Why I love my job, such as it is.
Nancy Dodge, the Cemetery Lady of Stewartstown, sent this story out of the blue, and the Great New Hampshire North. She prefaces it with: “These are all real people and I’m using their real names, or I’d get mixed up.” Me, too. If I try to change names, I get muddled. Here ‘tis. A Vermont story:
"Great Aunt Iva and Uncle Hub lived in Canaan, Vt. Uncle Hub was an engineer for the Grand Trunk and Aunt Iva was a homebody. Uncle Hub did 'the loop' up here – Beecher Falls to Island Pond to Stratford and back, and I have fond childhood memories of him taking me in the engine with him on the loop. (I'm sure it wasn't kosher for him to do that, but I was – and am – a train lover.)

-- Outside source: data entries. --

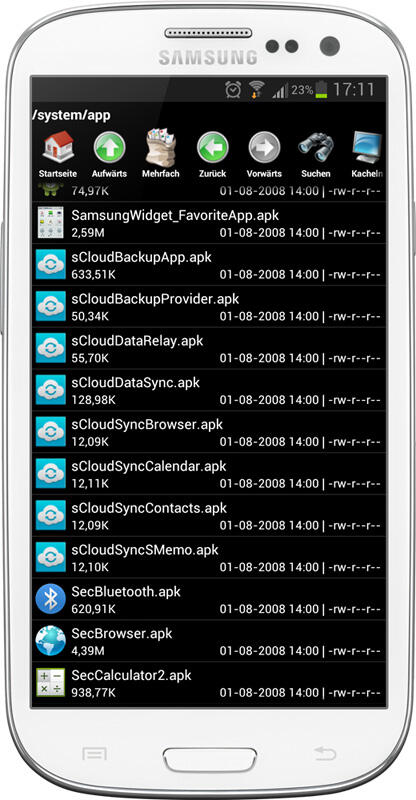
Task: Tap sCloudSyncSMemo.apk file row
Action: point(209,558)
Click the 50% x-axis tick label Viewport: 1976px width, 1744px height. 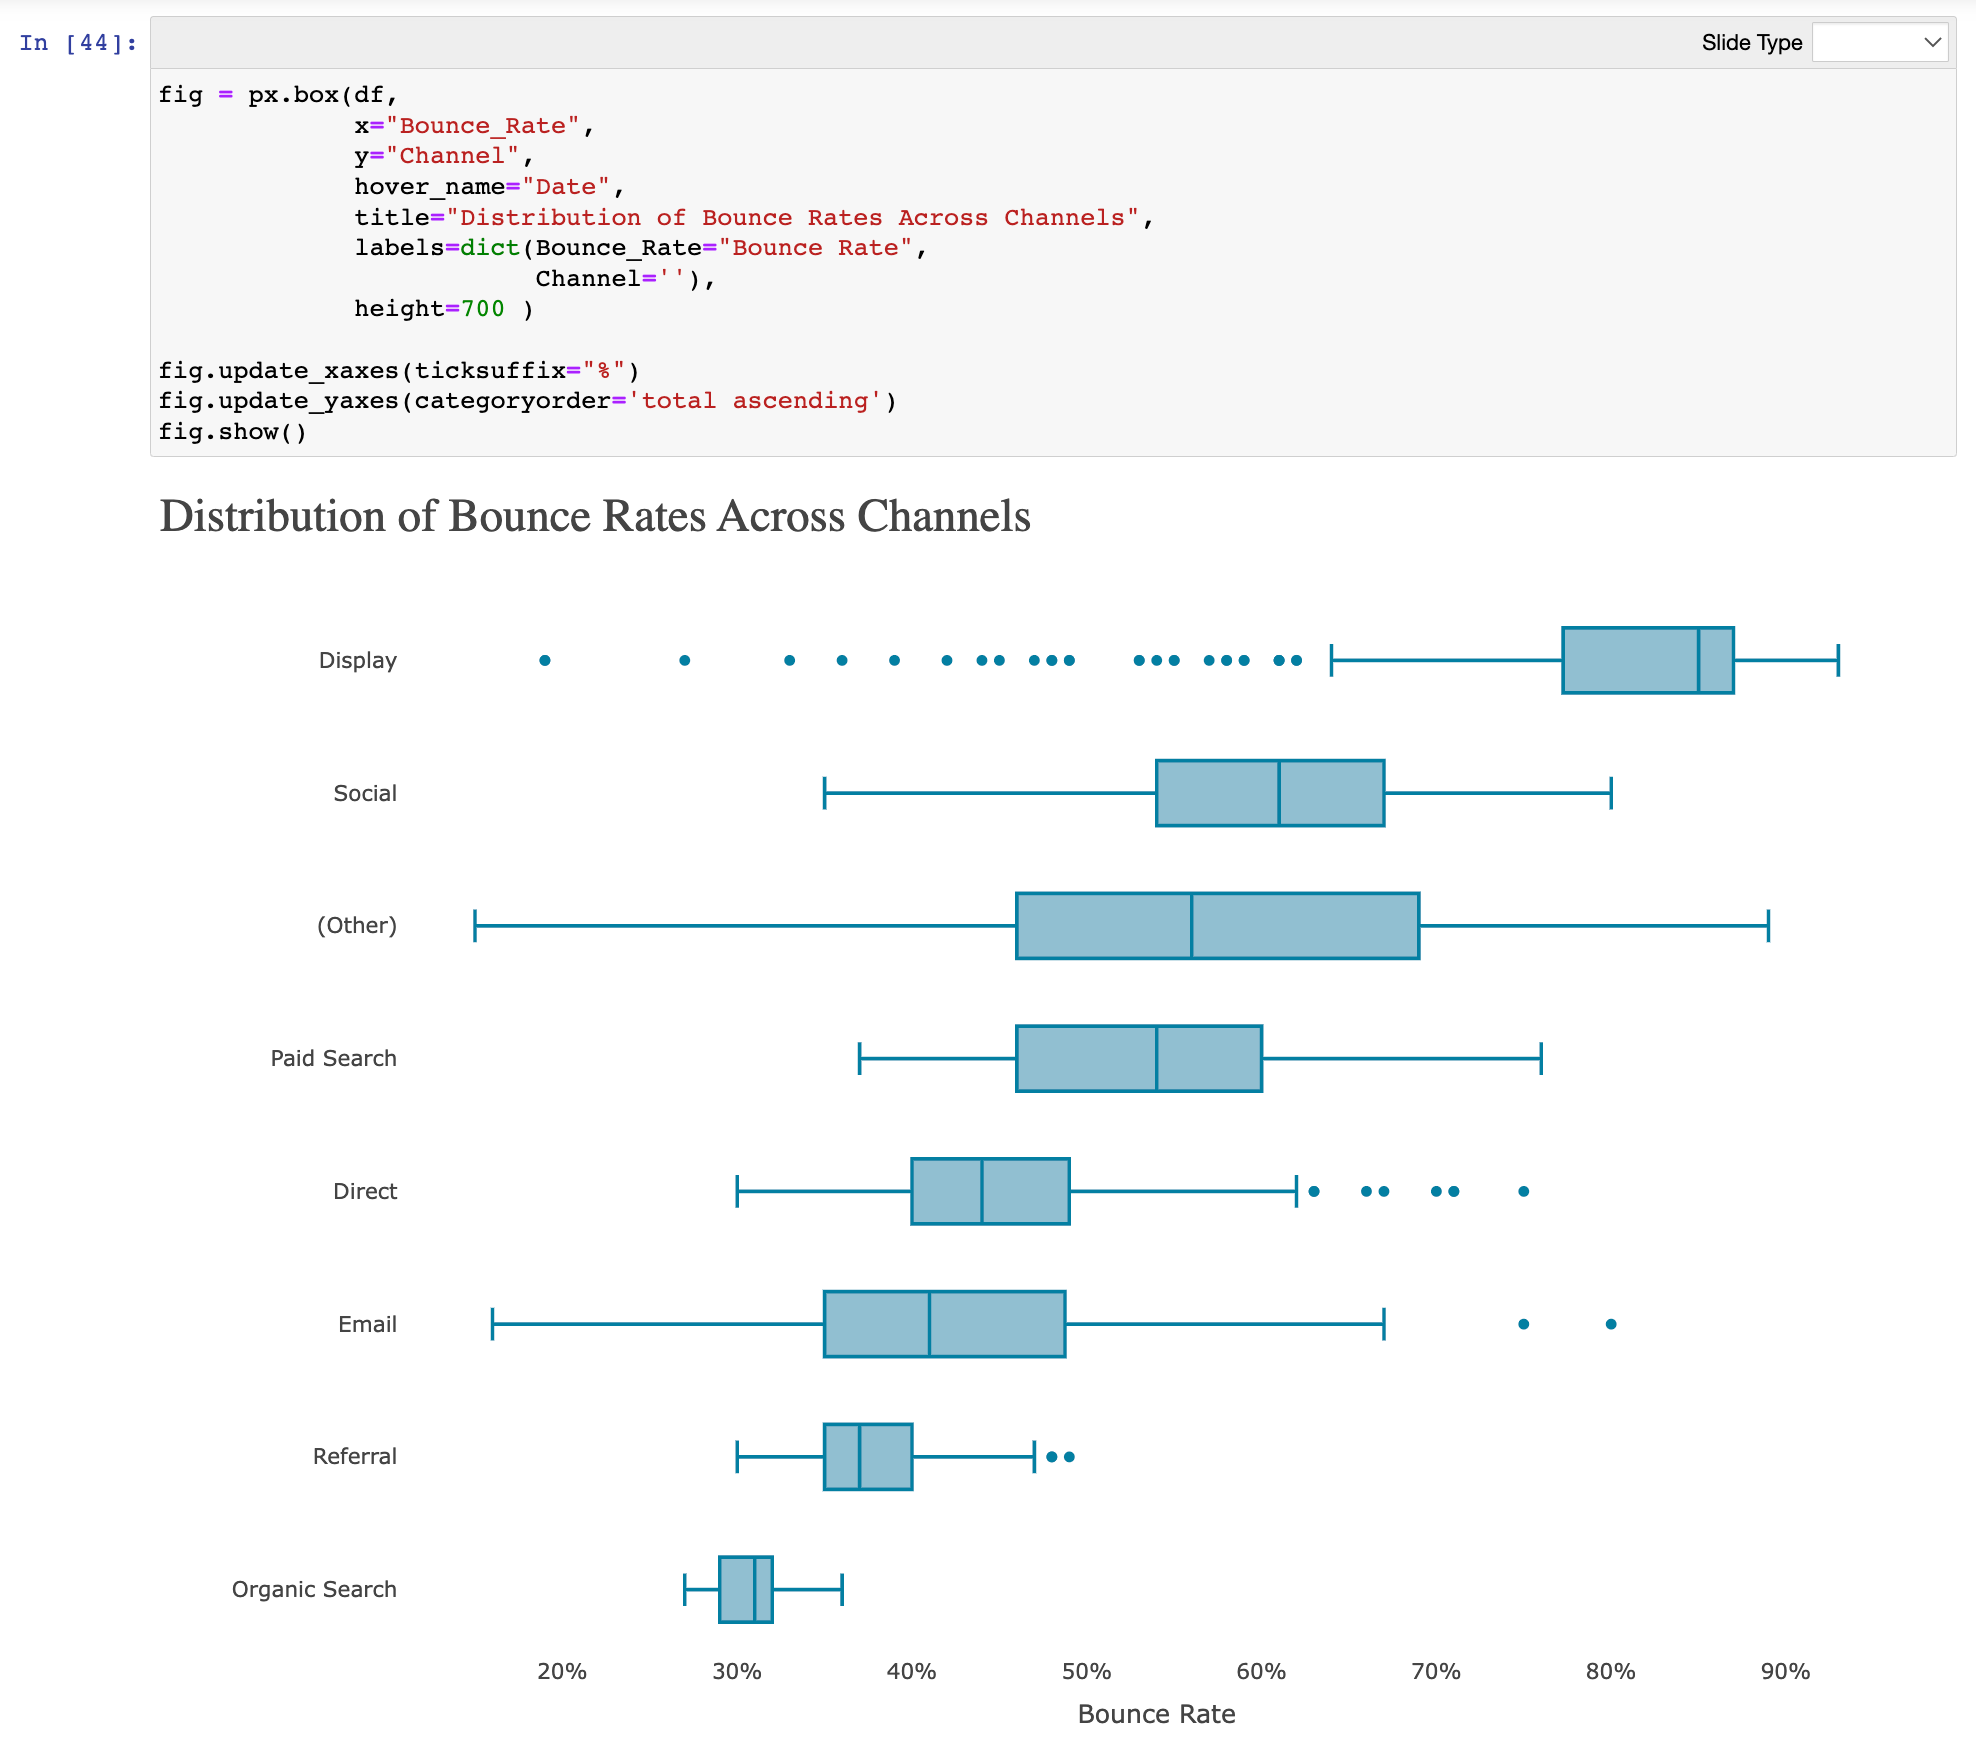click(1086, 1671)
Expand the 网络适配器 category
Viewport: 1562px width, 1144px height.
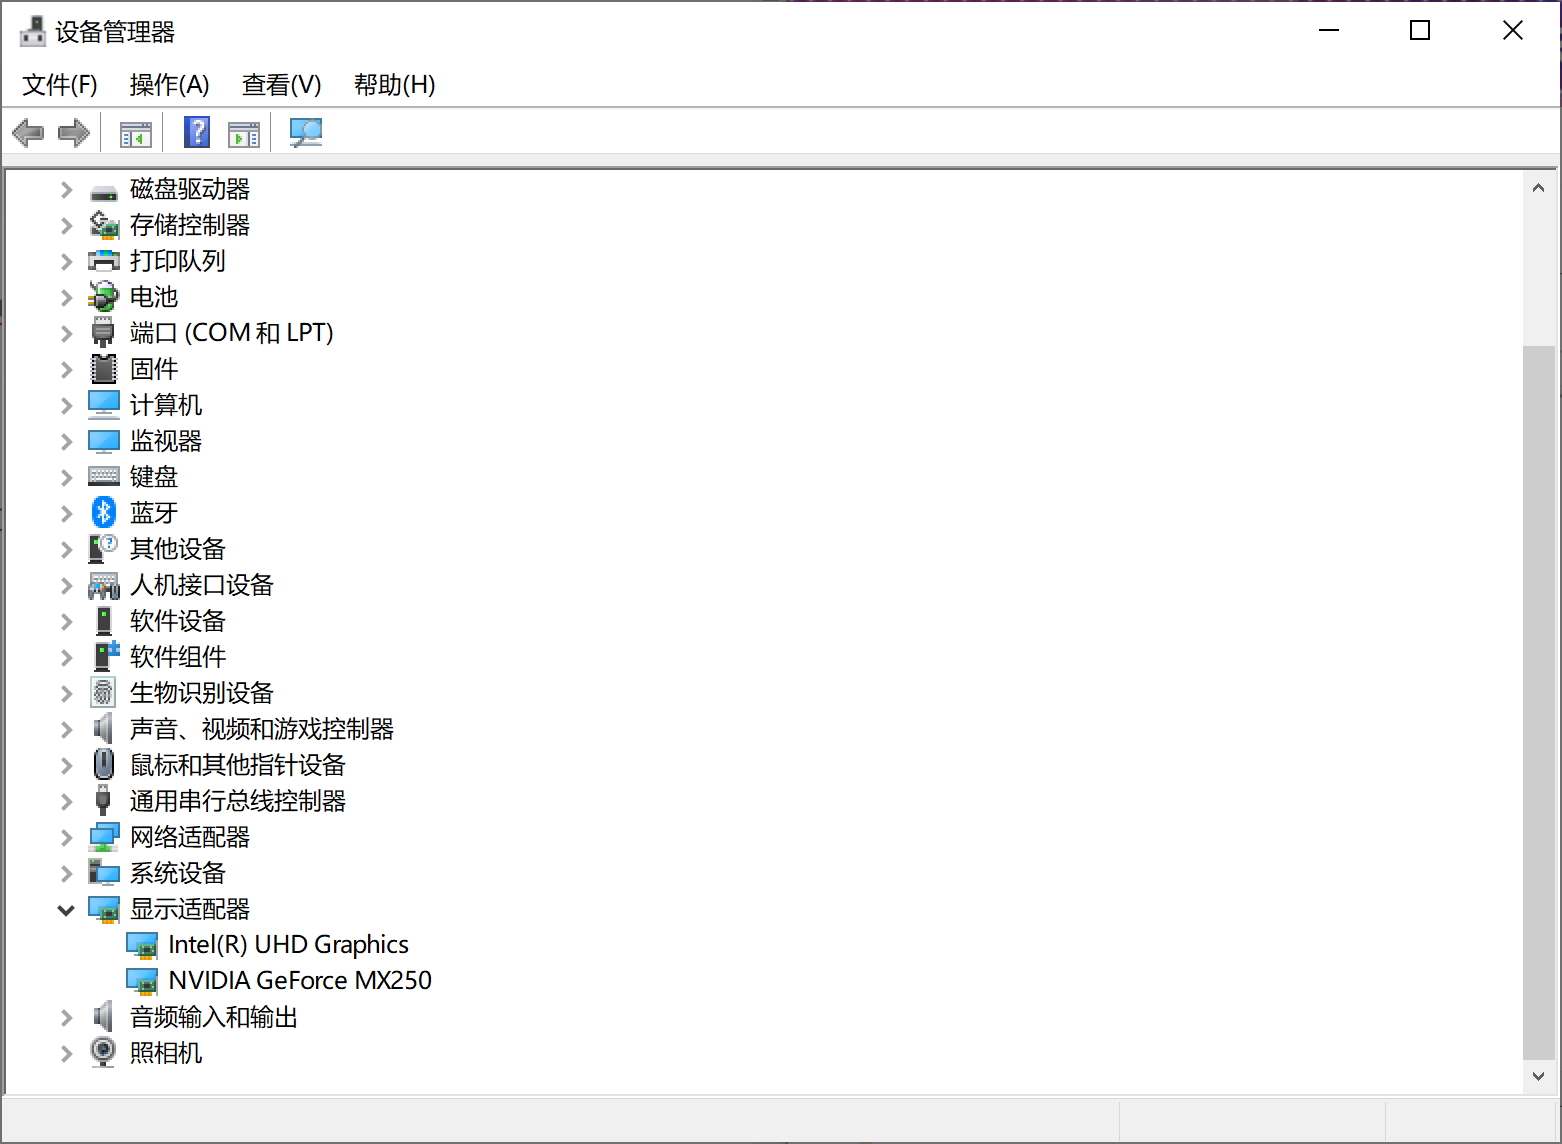(x=65, y=837)
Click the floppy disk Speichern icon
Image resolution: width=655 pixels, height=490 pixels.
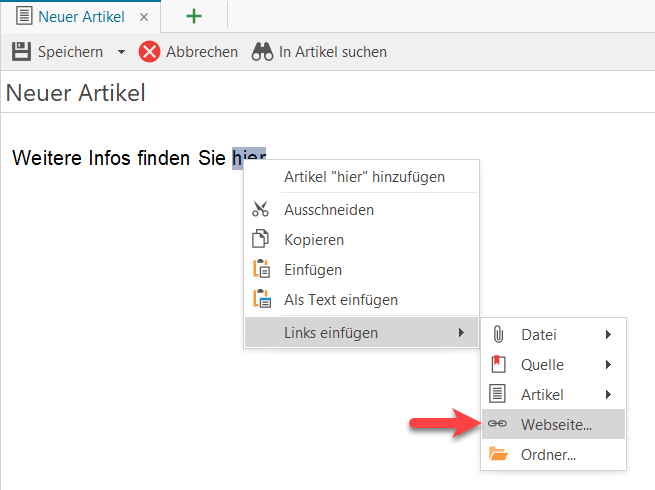tap(21, 52)
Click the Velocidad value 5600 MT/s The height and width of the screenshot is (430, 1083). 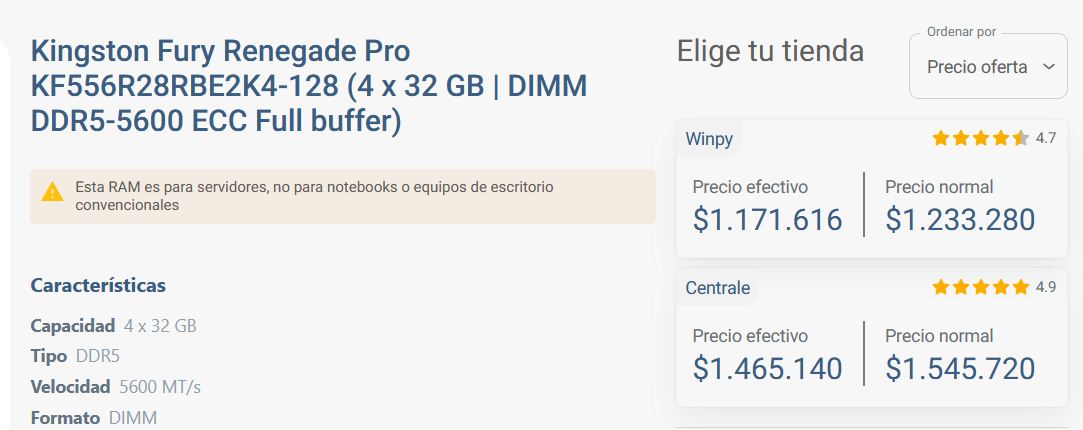(x=160, y=387)
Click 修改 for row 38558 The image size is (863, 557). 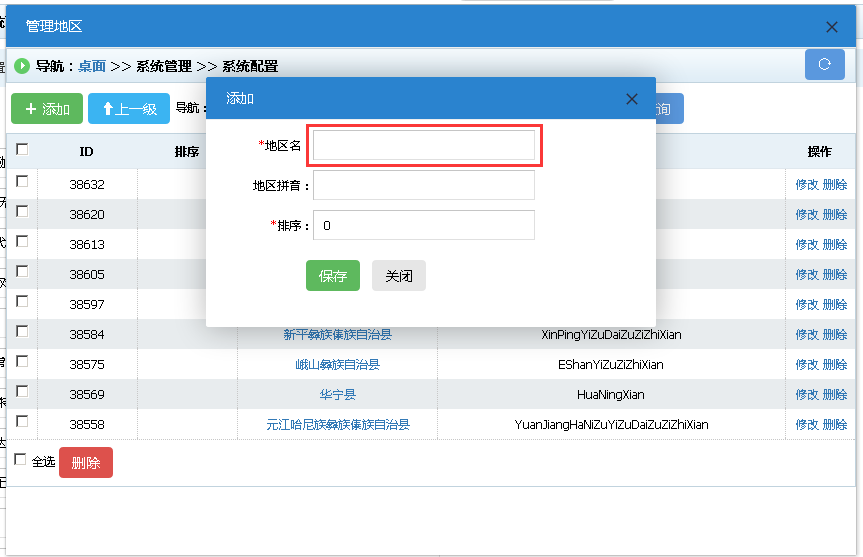tap(806, 425)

"Hub loved venison. Iva didn't, and didn't like to cook it, either, but when Hub asked for it she did it. Somewhere along the way, he stopped asking for venison, and in fear of reminding him about it, Iva never asked why.
"The mystery was solved YEARS later: There was an old fellow named Malcolm, a friend of mine, who lived up on a hill in Bloomfield and had no car. Apparently once in a while he'd decide he wanted to get to town, and he'd go down and stand by the tracks and Uncle Hub would pick him up. Back in those days they had a little coal-fired potbellied stove to warm the engineer, and Malcolm used to pass Hub a paper bag as his "fare.” In the bag was venison, which they'd cook on the stove en route.
"And THAT's why Iva never got asked to cook venison again.
"Uncle Hub was long gone before I heard about Malcolm's bag, and Iva was ancient, but she laughed so hard she almost cried.